In [1]:
import pandas as pd
import numpy as np
import tensorflow as tf
import matplotlib.pyplot as plt
from scipy import sparse
import os
import random

In [2]:
print('version:', tf.__version__, '\t\tgpu available:', tf.test.is_gpu_available())

version: 2.0.0 		gpu available: True


# Read Data
- all datasets are datetime sorted

In [3]:
# path = 'C:/Users/robin.opdam/Google Drive/Thesis (Msc)/Thesis_shared_files/'
# path = '/Users/Robin/Google Drive/Thesis (Msc)/Thesis_shared_files/'
data_path = 'data/'

## Amazon Fashion 

In [4]:
# file_name = 'Amazon_full' 
# file_name = 'Amazon_05_users' 
# file_name = 'Amazon_01_users'
# file_name = 'Amazon_005_users'
# file_name = 'Amazon_001_users'

## MovieLens 

In [5]:
# file_name = 'ML_full' 
# file_name = 'ML_05_users'
file_name = 'ML_01_users'
# file_name = 'ML_005_users'
# file_name = 'ML_001_users'

In [6]:
df = pd.read_pickle(data_path + file_name)
df.head()

Unnamed: 0,user,item,rating,datetime,item_id,user_id
18590190,120461,2501,5.0,2000-04-25 02:29:35,2410,120460
18590032,120461,252,4.0,2000-04-25 02:29:35,249,120460
18590159,120461,2069,4.0,2000-04-25 02:29:35,1980,120460
18590048,120461,440,4.0,2000-04-25 02:29:35,435,120460
18590145,120461,1959,4.0,2000-04-25 02:29:35,1870,120460


# Data Prep
Create new ids for users and items that match the row and column indices of the user-item interaction matrix

### Data Sizes

In [8]:
BATCH_SIZE = 32
val_perc = test_perc = 0.1
n_last_items_val = n_last_items_test = 1

### Create Split

In [9]:
import data_prep_split
total_users, total_items, train_set, val_set, test_set = \
data_prep_split.train_val_test_split(df, BATCH_SIZE, val_perc, test_perc, n_last_items_val, n_last_items_test)

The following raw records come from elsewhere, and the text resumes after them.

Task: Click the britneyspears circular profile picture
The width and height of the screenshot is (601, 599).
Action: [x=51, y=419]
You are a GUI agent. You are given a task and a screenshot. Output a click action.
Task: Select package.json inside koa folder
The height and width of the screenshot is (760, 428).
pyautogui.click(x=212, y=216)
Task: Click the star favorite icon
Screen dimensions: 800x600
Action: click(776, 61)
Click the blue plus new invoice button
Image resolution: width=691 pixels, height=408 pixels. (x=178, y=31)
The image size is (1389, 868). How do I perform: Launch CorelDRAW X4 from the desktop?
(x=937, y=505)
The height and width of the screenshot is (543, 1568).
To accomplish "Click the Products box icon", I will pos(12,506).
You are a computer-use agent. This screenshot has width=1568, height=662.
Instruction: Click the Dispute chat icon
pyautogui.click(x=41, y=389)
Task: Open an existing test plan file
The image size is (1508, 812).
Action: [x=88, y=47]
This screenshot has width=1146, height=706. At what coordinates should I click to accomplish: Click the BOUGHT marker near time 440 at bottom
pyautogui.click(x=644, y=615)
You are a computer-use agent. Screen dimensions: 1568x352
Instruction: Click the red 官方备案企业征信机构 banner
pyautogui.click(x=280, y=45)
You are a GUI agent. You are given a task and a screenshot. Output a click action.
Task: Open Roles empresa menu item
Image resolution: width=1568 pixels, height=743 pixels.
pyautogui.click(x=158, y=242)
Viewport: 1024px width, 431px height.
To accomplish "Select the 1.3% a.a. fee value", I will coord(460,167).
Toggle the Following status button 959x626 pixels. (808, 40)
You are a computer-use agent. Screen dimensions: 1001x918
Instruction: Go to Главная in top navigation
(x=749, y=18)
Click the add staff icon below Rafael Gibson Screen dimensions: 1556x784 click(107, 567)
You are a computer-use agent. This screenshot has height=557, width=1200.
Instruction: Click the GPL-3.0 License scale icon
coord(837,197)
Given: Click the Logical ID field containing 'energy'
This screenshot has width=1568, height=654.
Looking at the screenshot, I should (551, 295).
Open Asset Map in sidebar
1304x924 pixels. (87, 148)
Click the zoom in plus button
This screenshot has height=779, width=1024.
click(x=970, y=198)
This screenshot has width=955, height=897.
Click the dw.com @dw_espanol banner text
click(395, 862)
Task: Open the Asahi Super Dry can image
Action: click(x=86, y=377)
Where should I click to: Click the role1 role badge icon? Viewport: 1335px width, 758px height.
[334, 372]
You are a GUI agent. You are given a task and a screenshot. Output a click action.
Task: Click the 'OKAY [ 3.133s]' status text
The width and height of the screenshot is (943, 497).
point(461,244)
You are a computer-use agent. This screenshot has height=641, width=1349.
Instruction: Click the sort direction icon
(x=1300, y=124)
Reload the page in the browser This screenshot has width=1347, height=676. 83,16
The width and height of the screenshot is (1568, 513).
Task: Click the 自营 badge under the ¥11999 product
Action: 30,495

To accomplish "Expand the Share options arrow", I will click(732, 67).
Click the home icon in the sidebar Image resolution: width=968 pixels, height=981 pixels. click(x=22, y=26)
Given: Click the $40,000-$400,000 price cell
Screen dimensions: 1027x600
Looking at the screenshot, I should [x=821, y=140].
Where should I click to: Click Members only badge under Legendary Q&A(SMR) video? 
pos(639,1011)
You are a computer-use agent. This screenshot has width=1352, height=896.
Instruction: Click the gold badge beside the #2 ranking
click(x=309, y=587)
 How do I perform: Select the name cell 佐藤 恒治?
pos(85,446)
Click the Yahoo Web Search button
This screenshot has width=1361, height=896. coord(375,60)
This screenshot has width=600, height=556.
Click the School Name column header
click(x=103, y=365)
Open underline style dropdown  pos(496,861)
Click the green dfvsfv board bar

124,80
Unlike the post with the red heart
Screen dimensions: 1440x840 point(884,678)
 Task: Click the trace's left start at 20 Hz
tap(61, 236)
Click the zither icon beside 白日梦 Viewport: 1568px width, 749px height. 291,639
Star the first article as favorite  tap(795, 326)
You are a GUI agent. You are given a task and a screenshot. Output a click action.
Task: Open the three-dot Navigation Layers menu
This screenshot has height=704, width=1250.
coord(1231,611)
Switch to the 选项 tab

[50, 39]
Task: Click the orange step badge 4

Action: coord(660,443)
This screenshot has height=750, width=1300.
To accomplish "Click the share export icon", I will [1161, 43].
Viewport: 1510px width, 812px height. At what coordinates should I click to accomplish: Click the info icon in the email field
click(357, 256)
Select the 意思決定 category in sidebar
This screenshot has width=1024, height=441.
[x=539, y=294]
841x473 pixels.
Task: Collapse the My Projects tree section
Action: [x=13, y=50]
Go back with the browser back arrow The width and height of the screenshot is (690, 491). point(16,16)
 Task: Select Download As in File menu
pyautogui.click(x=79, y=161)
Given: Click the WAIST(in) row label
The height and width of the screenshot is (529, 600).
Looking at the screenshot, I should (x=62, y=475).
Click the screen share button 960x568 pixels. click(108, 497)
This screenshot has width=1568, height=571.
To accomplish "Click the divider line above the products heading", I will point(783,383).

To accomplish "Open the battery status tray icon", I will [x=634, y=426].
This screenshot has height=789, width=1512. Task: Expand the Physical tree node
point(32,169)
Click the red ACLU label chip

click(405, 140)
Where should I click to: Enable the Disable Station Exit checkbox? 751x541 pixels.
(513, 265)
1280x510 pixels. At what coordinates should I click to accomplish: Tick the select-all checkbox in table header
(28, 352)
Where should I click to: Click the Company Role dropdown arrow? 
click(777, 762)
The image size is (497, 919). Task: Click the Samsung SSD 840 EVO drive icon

Total number of items: 27387
Total users: 16254
Number of train users: 16224
Number of test users: 1632
Number of validation users: 1632 

Users deleted: 30


---
# Data Prep
1. Each (relatively) ordered item sequence per user will be viewed as one time series
2. **Sequences will be batched based on their length such that padding is minimal**
3. Each batch consists out of BATCH_SIZE users sequences



## Train and Target sequences

In [10]:
def get_x_y_sequences_ordered(dataset, n_unknowns_in_y=1, stats=True):
    user_sequences_x = []
    user_sequences_y = []
    lengths = []
    users = dataset.user_id.unique()
    shortest_u_seq_order = list(df.groupby('user_id')['item_id'].count().sort_values().index)
    
    for u in shortest_u_seq_order:
        user_item_seq = np.array(dataset[dataset['user_id']==u]['item_id'])
        user_sequences_x.append(user_item_seq[:-n_unknowns_in_y])
        user_sequences_y.append(user_item_seq[n_unknowns_in_y:])
        lengths.append(len(user_item_seq))
    
    median = np.median(lengths)
    
    if stats:
        print('Number of sequences x:', len(user_sequences_x), 
              '\nAvg sequence length x:', np.average(lengths),
              '\nStd_dev sequence length x:', np.round(np.std(lengths),2),
              '\nMedian of sequence length x:', median)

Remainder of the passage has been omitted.